Endometrial hyperplasia is characterized by hyperplastic changes in the glandular and stromal structures of the endometrium. It is one of the most frequent causes of abnormal uterine bleeding, which can lead to endometrial carcinoma if left untreated.
Atypical endometrial hyperplasia results from high levels of estrogen, combined with insufficient levels of progesterone. It is typically linked to postmenopausal women with unbalanced estrogen therapy, tamoxifen treatment, polycystic ovarian syndrome or obesity. Learning how to recognize and diagnose this condition according to the latest clinical recommendations can help you lead your patients to appropriate treatment as quickly as possible.
Improved Classification of Endometrial Hyperplasia
In 2014, the World Health Organization (WHO) simplified its classification system for the condition from four to two categories, replacing previous classification categories that often overlapped and led to improper diagnosis and treatment of hyperplasia, such as unnecessary hysterectomies.
Hyperplasia of the endometrium is now scored as either:
- Hyperplasia without atypia
- Atypical endometrial hyperplasia (endometrioid intraepithelial neoplasia)
The simplification into these two categories is due, in part, to a new understanding of the molecular genetic changes that occur with the condition, according to Geburtshilfe und Fraunheilekunde.
Hyperplasia without atypia exhibits only benign changes, which will return to normal when the abnormal gestagen levels that caused the condition have normalized.

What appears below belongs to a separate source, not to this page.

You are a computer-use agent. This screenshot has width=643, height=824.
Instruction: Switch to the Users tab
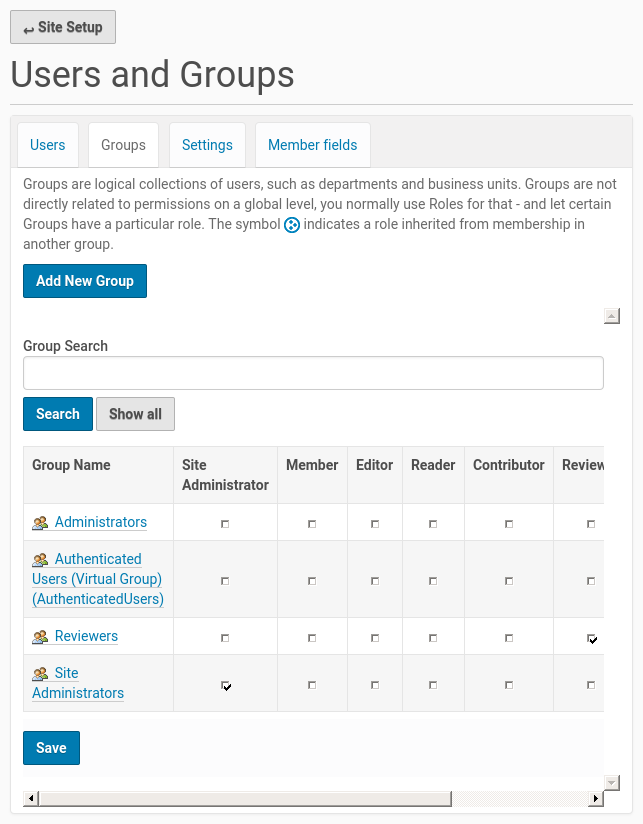47,145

If an endocrine disorder caused these changes and persists in the long term, around 1 to 3 percent of those cases may progress to an invasive form. Atypical endometrial hyperplasia, on the other hand, contains many of the mutations seen in invasive endometrioid cancer; up to 60 percent of cases have a coexisting invasive cancer or a high risk of cancer.

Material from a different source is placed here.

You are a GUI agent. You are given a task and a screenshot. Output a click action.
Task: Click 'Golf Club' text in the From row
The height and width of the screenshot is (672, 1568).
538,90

Reducing Patient Risk Through Efficient Diagnosis
The two-part categorization allows for more effective diagnosis and treatment of endometrial hyperplasia. Hyperplasia without atypia can be treated conservatively by normalizing the cycle, prescribing oral contraceptives or hormonal IUDs and encouraging weight loss if necessary.
A hysterectomy, while not necessary to treat typical hyperplasia, can be considered in some cases, such as extreme obesity with no possibility of weight loss. The atypical hyperplasia uterus condition, alternatively, should be treated with a total hysterectomy. Conservative treatment using hormones with close monitoring is a route to consider if the patient wants to become pregnant in the future.
IETA Protocol for Endometrial Assessment
For appropriate assessment of endometrial hyperplasia during transvaginal ultrasound, the International Endometrial Tumor Analysis group (IETA) guidelines suggest measuring endometrial thickness in the sagittal plane, at the thickest portion perpendicular to the endometrial midline that includes the anterior and posterior endometrial layers.
This endometrial measurement must be done while viewing an appropriately magnified image and reported in millimeters, rounded up to one decimal point. The thickness of the endometrium should not include any fluid. If intracavitary fluid is present, the thickness of both single layers is measured and added together for a total reported sum.
An endometrial thickness of 4 mm or more in a postmenopausal woman with bleeding indicates a high risk of endometrial carcinoma. However, a biopsy may be necessary to exclude benign pathology that can cause bleeding and the appearance of hyperplasias, such as polyps or submucosal fibroids.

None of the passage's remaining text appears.